● Excerpted text
##########

Before turning to these issues, we need to discuss the costs of production. All firms, from Delta Air Lines to your local deli, incur costs as they make the goods and services that they sell. As we will see in the coming chapters, a firm's costs are a key determinant of its production and pricing decisions. In this chapter, we define some of the variables that economists use to measure a firm's costs, and we consider the relationships among these variables.
A word of warning: This topic is dry and technical. To be honest, one might even call it boring. But this material provides a crucial foundation for the fascinating topics that follow.
13-1 What Are Costs? We begin our discussion of costs at Caroline's Cookie Factory. Caroline, the owner of the firm, buys flour, sugar, chocolate chips, and other cookie ingredients. She also buys the mixers and ovens and hires workers to run this equipment. She then sells the cookies to consumers. By examining some of the issues that Caroline faces in her business, we can learn some lessons about costs that apply to all firms in an economy.
13-1a Total Revenue, Total Cost, and Profit We begin with the firm's objective. To understand the decisions a firm makes, we must understand what it is trying to do. It is conceivable that Caroline started her firm because of an altruistic desire to provide the world with cookies or, perhaps, out of love for the cookie business. More likely, Caroline started her business to make money. Economists normally assume that the goal of a firm is to maximize profit, and they find that this assumption works well in most cases.

##########

● Supplied entries
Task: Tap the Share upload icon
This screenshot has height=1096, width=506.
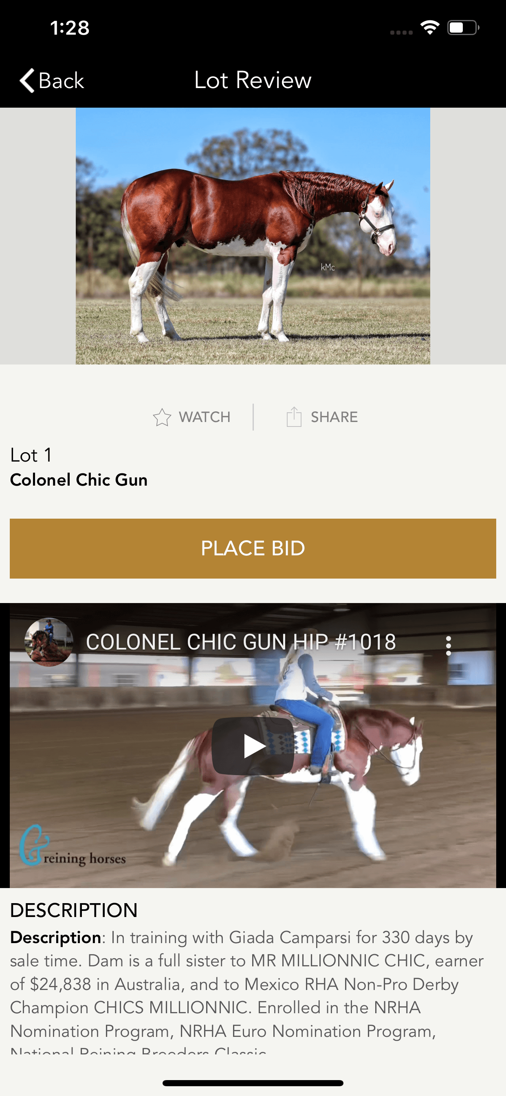Action: [x=294, y=417]
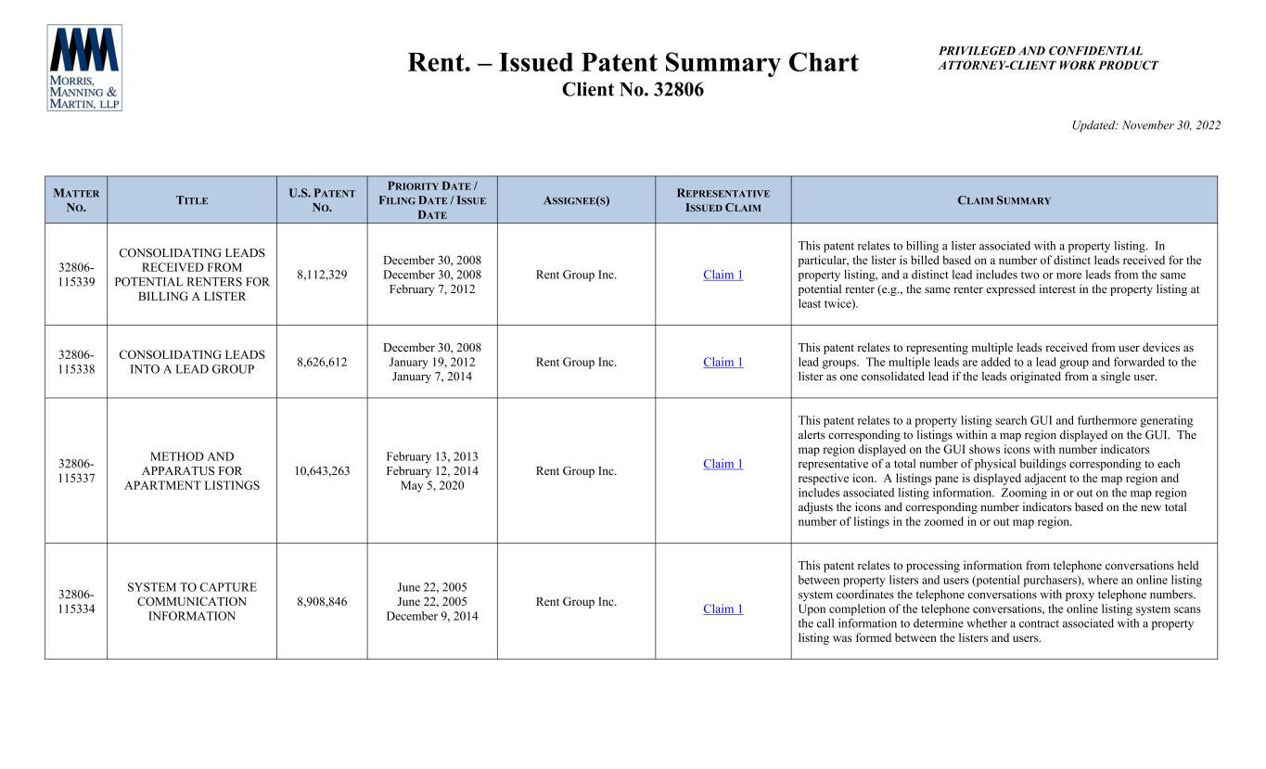The image size is (1266, 769).
Task: Select the Matter No. column header
Action: [x=76, y=199]
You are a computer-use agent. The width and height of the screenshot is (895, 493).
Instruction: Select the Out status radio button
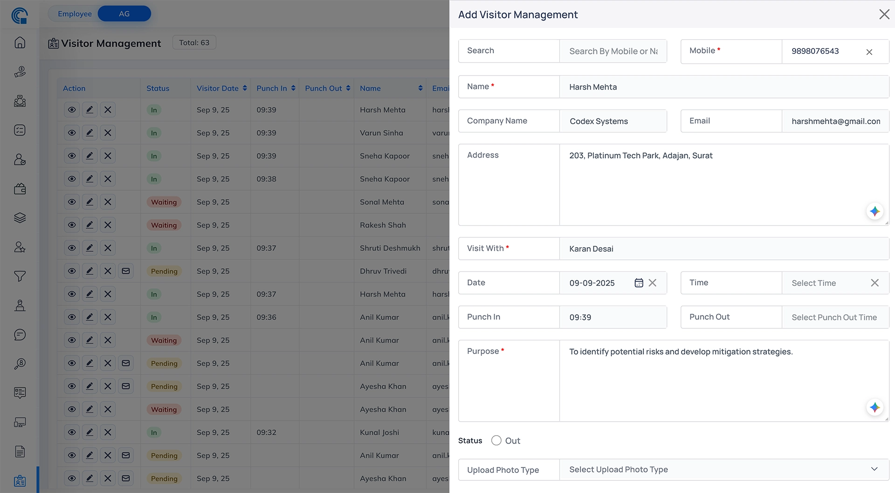496,441
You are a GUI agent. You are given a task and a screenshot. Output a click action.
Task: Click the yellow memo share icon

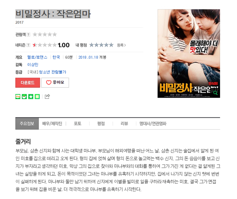[38, 96]
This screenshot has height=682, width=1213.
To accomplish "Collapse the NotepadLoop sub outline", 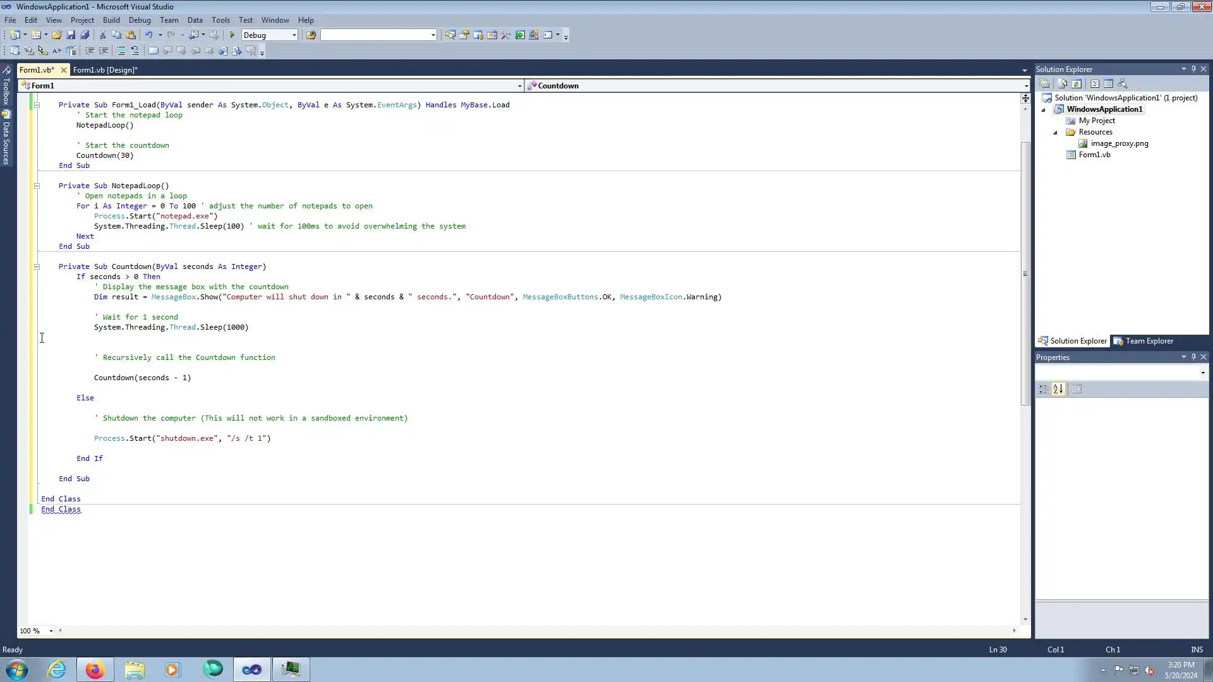I will click(37, 186).
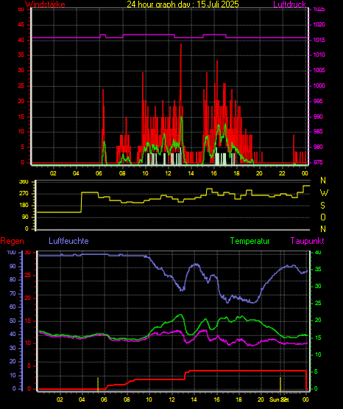Click the highest red wind gust peak
Viewport: 343px width, 409px height.
coord(181,45)
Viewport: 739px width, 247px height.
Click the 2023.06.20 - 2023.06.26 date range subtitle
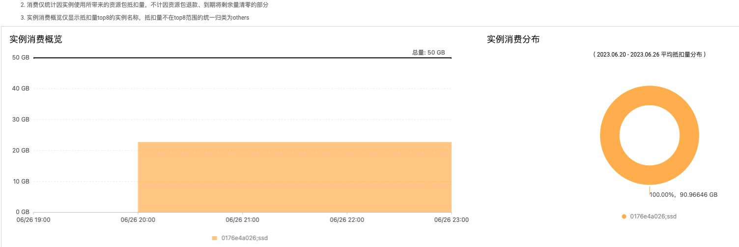point(649,55)
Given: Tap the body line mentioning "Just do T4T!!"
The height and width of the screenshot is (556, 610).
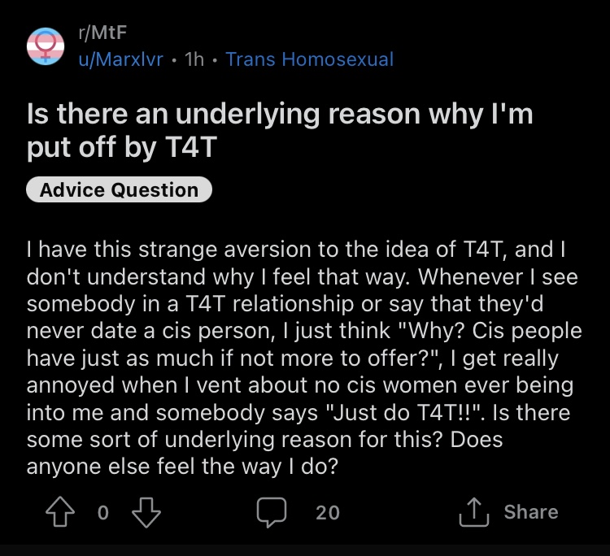Looking at the screenshot, I should pos(298,412).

##########

● Stated exercise
Rewrite everything in the production-costs text from "Before turning to" down to "among these variables.", putting "expenses" wherever "costs" appears.

● Full response
Before turning to these issues, we need to discuss the expenses of production. All firms, from Delta Air Lines to your local deli, incur expenses as they make the goods and services that they sell. As we will see in the coming chapters, a firm's expenses are a key determinant of its production and pricing decisions. In this chapter, we define some of the variables that economists use to measure a firm's expenses, and we consider the relationships among these variables.